Exercise requirements ▸ Copy the material below verbatim, from the line containing "Where should I click to: Click the article" down to the line containing "coord(32,128)", and include both of those lines.

Material provided ▸

* * *

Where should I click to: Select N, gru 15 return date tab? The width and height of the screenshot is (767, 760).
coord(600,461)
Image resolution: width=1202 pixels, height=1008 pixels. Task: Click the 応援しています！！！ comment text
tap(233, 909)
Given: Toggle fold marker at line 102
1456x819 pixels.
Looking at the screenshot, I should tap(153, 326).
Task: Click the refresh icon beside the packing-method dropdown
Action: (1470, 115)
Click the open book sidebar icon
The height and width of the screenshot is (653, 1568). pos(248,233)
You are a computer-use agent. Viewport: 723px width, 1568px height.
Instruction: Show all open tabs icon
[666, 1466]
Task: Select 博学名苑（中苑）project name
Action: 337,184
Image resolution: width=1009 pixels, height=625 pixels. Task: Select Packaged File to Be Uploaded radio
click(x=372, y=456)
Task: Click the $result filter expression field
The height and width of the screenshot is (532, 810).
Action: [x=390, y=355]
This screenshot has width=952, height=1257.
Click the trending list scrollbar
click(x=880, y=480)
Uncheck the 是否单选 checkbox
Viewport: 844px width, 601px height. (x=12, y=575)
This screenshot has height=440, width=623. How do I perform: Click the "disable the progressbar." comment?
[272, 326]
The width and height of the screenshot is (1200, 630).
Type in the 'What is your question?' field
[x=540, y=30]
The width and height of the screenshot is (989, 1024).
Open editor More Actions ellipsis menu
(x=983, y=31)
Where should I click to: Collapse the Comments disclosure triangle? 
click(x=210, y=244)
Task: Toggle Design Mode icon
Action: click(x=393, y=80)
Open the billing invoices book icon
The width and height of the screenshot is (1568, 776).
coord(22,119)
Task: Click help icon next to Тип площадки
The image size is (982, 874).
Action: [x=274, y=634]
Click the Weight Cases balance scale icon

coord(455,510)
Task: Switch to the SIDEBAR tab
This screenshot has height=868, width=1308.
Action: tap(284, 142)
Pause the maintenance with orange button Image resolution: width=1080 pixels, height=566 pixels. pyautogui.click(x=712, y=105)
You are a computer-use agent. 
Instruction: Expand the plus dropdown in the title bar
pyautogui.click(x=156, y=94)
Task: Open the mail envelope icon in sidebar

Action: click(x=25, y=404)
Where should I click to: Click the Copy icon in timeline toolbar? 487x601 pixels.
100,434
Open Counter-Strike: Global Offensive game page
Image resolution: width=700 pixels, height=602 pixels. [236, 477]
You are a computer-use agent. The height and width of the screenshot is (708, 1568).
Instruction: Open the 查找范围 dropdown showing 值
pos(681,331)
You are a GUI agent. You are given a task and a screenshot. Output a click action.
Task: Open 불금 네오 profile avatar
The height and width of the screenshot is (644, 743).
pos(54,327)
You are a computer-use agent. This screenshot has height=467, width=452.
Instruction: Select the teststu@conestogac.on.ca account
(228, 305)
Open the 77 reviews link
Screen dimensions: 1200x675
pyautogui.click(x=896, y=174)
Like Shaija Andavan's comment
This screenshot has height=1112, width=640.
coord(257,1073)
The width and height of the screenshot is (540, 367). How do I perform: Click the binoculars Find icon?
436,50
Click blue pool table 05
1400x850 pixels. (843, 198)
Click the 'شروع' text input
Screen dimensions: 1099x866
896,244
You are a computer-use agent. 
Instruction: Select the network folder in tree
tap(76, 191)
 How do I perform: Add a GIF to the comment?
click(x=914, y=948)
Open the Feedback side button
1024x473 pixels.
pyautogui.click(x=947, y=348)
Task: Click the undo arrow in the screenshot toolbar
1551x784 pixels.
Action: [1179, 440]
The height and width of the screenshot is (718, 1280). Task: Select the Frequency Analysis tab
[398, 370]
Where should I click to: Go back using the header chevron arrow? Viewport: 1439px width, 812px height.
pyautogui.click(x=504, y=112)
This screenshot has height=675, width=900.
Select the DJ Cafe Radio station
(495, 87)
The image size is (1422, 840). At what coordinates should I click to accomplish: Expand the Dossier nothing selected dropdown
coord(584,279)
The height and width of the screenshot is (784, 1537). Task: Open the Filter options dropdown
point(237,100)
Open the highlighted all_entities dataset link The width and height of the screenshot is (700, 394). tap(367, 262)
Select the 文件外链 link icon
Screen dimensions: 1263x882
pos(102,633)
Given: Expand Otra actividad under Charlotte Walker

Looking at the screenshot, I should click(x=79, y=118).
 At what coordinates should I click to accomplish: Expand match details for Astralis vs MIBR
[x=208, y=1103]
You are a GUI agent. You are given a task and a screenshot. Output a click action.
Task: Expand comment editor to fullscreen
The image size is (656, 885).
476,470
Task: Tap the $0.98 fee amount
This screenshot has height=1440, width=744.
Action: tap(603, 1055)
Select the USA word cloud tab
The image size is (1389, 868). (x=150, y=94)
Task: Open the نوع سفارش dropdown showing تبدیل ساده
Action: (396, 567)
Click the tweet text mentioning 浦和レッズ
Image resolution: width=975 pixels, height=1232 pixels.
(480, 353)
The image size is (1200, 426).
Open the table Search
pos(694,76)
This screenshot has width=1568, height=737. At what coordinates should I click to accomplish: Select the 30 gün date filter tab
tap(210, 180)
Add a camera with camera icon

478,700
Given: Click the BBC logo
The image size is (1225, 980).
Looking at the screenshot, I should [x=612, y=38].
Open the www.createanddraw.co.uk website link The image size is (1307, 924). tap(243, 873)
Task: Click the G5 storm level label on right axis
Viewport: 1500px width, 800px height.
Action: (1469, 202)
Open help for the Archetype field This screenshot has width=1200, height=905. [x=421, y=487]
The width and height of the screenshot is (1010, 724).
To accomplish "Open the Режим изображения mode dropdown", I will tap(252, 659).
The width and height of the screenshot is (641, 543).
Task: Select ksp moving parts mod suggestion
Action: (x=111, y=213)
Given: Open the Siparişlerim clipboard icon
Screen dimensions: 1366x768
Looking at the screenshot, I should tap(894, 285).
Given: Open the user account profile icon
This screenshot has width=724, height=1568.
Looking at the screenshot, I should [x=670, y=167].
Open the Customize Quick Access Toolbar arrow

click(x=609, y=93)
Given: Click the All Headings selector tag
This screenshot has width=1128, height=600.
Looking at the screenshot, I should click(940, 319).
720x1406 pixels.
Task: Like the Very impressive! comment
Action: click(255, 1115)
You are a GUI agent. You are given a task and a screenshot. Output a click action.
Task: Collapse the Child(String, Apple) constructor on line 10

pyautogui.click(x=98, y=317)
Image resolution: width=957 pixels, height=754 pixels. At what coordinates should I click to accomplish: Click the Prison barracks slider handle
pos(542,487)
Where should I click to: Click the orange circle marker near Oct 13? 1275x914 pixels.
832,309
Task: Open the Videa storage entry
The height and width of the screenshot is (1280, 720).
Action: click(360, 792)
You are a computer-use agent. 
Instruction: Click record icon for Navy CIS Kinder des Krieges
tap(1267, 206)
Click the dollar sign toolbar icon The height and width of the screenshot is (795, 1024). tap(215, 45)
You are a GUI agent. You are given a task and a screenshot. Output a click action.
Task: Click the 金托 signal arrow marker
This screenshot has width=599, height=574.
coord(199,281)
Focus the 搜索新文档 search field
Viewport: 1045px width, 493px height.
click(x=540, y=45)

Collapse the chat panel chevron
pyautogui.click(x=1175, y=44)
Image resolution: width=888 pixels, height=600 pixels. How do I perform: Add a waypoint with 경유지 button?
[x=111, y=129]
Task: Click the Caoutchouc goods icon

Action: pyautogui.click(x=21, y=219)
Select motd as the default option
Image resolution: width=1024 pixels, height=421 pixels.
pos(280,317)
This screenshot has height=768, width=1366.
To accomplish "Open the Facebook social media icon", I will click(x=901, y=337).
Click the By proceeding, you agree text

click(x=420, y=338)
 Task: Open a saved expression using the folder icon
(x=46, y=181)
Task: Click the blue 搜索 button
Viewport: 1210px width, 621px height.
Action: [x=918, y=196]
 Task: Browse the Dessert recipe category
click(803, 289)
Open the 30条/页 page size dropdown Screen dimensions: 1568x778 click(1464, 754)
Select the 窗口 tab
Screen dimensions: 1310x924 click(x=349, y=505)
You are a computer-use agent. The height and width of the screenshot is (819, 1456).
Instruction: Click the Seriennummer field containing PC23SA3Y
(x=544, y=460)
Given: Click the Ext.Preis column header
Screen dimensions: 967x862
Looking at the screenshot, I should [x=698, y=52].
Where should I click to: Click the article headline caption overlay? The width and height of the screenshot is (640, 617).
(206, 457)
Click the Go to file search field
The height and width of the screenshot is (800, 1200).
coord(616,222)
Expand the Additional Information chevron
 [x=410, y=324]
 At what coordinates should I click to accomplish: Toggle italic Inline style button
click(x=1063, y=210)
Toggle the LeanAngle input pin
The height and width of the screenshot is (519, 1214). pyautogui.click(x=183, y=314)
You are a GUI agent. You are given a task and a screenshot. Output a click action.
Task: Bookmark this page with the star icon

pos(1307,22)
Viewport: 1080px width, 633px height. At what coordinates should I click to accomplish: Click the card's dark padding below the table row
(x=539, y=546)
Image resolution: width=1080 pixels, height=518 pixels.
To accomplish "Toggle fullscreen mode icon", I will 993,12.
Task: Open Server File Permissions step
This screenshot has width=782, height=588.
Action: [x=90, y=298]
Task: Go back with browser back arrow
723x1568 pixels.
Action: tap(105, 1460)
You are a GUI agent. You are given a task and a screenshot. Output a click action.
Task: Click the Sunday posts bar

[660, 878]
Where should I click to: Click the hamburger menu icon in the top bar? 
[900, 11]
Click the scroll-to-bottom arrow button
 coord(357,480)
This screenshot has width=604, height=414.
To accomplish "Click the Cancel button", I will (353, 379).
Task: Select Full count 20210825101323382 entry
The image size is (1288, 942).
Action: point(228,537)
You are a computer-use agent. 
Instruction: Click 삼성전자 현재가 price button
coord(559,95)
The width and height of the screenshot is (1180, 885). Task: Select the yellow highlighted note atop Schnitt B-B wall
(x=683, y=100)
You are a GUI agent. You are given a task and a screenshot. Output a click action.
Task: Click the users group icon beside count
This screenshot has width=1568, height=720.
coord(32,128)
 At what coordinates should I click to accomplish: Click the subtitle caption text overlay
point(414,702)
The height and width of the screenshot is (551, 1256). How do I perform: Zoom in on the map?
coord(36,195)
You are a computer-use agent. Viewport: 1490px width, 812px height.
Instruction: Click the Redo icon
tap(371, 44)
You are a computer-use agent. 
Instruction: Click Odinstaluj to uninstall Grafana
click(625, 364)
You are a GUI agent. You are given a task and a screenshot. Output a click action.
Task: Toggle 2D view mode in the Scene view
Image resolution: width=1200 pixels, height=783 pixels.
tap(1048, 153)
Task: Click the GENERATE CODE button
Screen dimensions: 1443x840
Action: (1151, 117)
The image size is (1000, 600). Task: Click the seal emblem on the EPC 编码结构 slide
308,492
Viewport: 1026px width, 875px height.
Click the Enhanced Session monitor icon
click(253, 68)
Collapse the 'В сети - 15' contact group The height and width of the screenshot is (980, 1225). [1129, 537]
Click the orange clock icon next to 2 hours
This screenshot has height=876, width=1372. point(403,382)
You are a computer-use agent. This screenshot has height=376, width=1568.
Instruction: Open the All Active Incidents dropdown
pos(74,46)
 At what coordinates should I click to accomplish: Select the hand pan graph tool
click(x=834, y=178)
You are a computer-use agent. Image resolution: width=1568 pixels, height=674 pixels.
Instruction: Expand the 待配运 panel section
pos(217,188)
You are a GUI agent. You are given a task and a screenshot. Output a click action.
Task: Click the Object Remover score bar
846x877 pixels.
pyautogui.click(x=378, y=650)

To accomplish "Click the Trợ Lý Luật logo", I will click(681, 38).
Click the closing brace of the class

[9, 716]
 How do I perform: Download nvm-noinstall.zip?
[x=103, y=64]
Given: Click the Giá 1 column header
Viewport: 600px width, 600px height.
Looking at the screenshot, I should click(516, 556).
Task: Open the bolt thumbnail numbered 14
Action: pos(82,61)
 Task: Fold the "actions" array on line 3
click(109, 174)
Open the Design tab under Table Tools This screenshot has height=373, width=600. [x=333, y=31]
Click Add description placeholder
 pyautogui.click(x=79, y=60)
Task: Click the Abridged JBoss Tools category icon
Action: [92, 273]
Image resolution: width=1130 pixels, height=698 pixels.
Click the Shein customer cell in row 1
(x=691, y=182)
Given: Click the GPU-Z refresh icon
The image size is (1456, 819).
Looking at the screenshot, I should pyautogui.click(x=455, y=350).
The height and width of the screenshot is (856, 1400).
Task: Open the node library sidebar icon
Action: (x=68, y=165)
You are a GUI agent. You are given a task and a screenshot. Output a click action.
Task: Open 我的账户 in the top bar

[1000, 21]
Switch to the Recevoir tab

* * *

Result ▸
Where should I click to: Click the article headline caption overlay? The width and height of the screenshot is (640, 617).
(206, 457)
Click the Go to file search field
The height and width of the screenshot is (800, 1200).
coord(616,222)
Expand the Additional Information chevron
 [x=410, y=324]
 At what coordinates should I click to accomplish: Toggle italic Inline style button
click(x=1063, y=210)
Toggle the LeanAngle input pin
The height and width of the screenshot is (519, 1214). pyautogui.click(x=183, y=314)
You are a GUI agent. You are given a task and a screenshot. Output a click action.
Task: Bookmark this page with the star icon

pos(1307,22)
Viewport: 1080px width, 633px height. At what coordinates should I click to accomplish: Click the card's dark padding below the table row
(x=539, y=546)
Image resolution: width=1080 pixels, height=518 pixels.
To accomplish "Toggle fullscreen mode icon", I will 993,12.
Task: Open Server File Permissions step
This screenshot has width=782, height=588.
Action: [x=90, y=298]
Task: Go back with browser back arrow
723x1568 pixels.
Action: tap(105, 1460)
You are a GUI agent. You are given a task and a screenshot. Output a click action.
Task: Click the Sunday posts bar

[660, 878]
Where should I click to: Click the hamburger menu icon in the top bar? 
[900, 11]
Click the scroll-to-bottom arrow button
 coord(357,480)
This screenshot has width=604, height=414.
To accomplish "Click the Cancel button", I will (353, 379).
Task: Select Full count 20210825101323382 entry
The image size is (1288, 942).
Action: point(228,537)
You are a computer-use agent. 
Instruction: Click 삼성전자 현재가 price button
coord(559,95)
The width and height of the screenshot is (1180, 885). Task: Select the yellow highlighted note atop Schnitt B-B wall
(x=683, y=100)
You are a GUI agent. You are given a task and a screenshot. Output a click action.
Task: Click the users group icon beside count
This screenshot has width=1568, height=720.
coord(32,128)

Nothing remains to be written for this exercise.